## EXERCISE GOAL:
Please check the piece below on Connecticut's Clean Slate law: how many years must someone go without a new conviction after a misdemeanor conviction before the record is automatically erased?

There has been a lot of talk lately, nationally and statewide, about the need for employers to treat people better in order to attract more job applicants. One place for our state to start is with workers who are trying to support themselves and their families while living with a record of arrest or conviction.
A few facts: The majority of people incarcerated in Connecticut prisons and jails are parents. Because of systemic racism in policing, prosecutions, sentencing, and the criminal legal system as a whole, more than two -thirds of people incarcerated in Connecticut are Black or Latinx, meaning the harms of incarceration most fall on Black and Latinx families. Nationwide, more than 95 percent of people who are incarcerated will return to society. When people with a record of arrest or conviction return to society in Connecticut, they face more than 500 legal barriers to their and their families’ survival, and the majority of these are in employment.
Together, these facts mean that thousands of people in our state face a lifetime of being shut out of jobs based not on who they are or the skills they bring, but on stereotypes about their record of arrest or conviction. By extension, these barriers to employment hurt their families, and it disproportionately hurts Black and Latinx families.
Last year, Connecticut passed a Clean Slate law to start breaking the cycle of perpetual punishment after someone has completed their prison sentence, probation, or parole. Clean Slate is a significant way for thousands of Connecticut residents and their families to have a better chance at survival.
Any time we make progress toward human rights, though, there remains work to be done. That’s true of Clean Slate, and it’s also true of Connecticut’s other employment law that protects some people living with a record of arrest or conviction.
Clean Slate in Connecticut is groundbreaking in part because it includes protections to prevent people from being discriminated against on the basis of their erased record. Through this part of the law, if an employer, landlord, or other entity named under Connecticut’s existing anti-discrimination law tries to deny someone access to services because of their erased record, the person harmed has the right to file a claim with the Commission on Human Rights and Opportunities (CHRO). We all know that the internet lives forever, and this provision in Clean Slate is meant to protect people from the harm that can come if a googling landlord or boss decides to lock someone out of an apartment or a job because of an arrest or conviction that happened years ago.
Existing Connecticut law also protects people from discrimination on the basis of their record in public employment. Under this law, state employers must evaluate someone on the basis of their skills and credentials and may only consider someone’s record of arrest or conviction if it is directly relevant to the job at hand. In other words, the state already has a law to prevent blanket bans that exclude justice-impacted people from employment based on broad stereotypes about them.
But both of these laws have some obvious gaps that legislators must close.
Under Clean Slate, people’s records are automatically erased if they have gone seven years without a new conviction following a any misdemeanor conviction or 10 years without a new conviction following class D, or E felony conviction or unclassified felony with a prison term of five years or less. The law excludes people convicted of C, B, and A felonies, and felony gun convictions, altogether. This means there are two big groups of people left unprotected by Clean Slate’s anti-discrimination protections: those in limbo, who are waiting seven or 10 years for their record erasure; and those living with certain convictions who are excluded from Clean Slate altogether, who would only be eligible for record erasure if they succeed in the lengthy and difficult pardon process.

## SUPPLIED MATERIAL:
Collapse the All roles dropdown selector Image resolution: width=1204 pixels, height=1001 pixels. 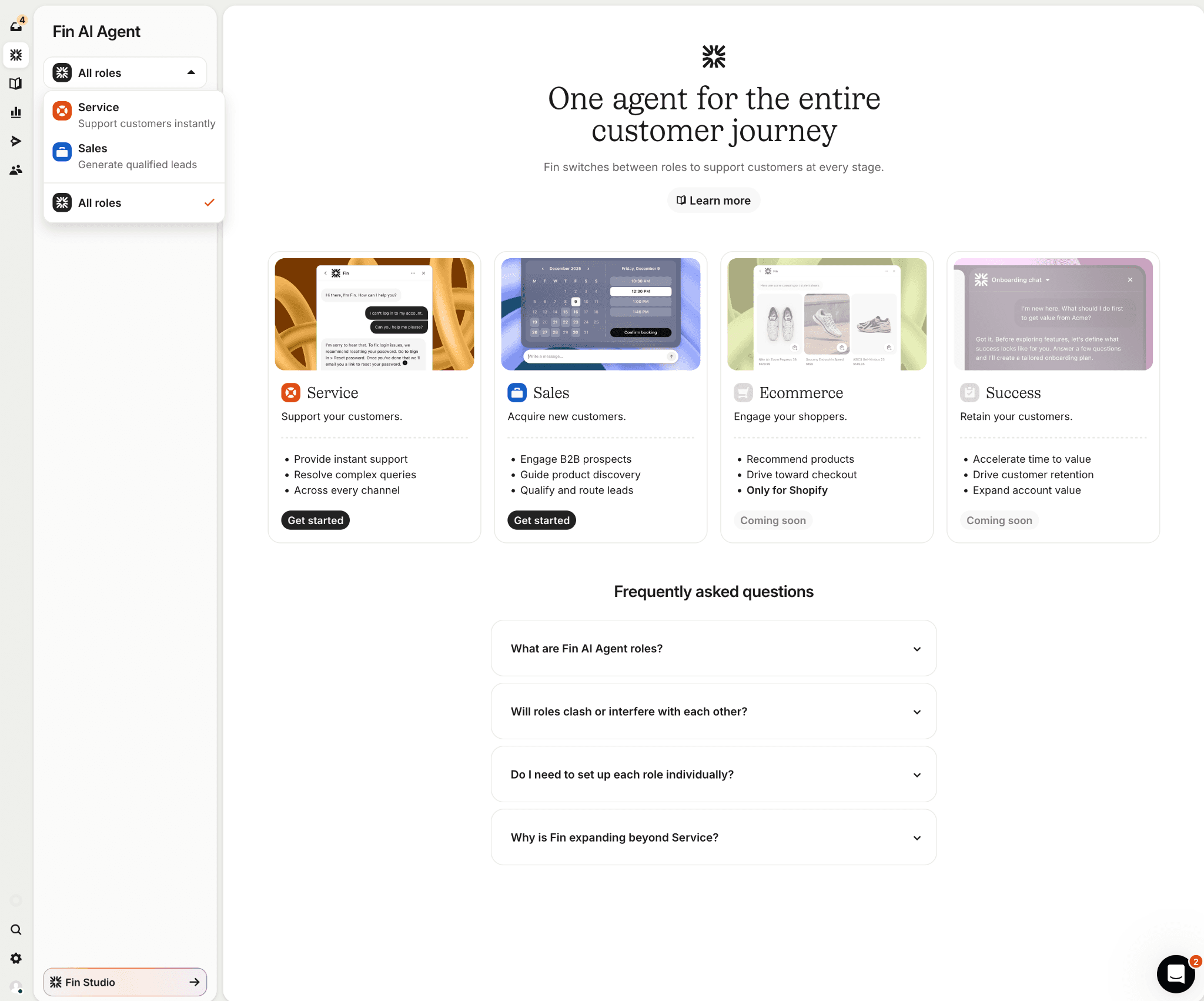coord(125,73)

## ANSWER BELOW:
Seven years.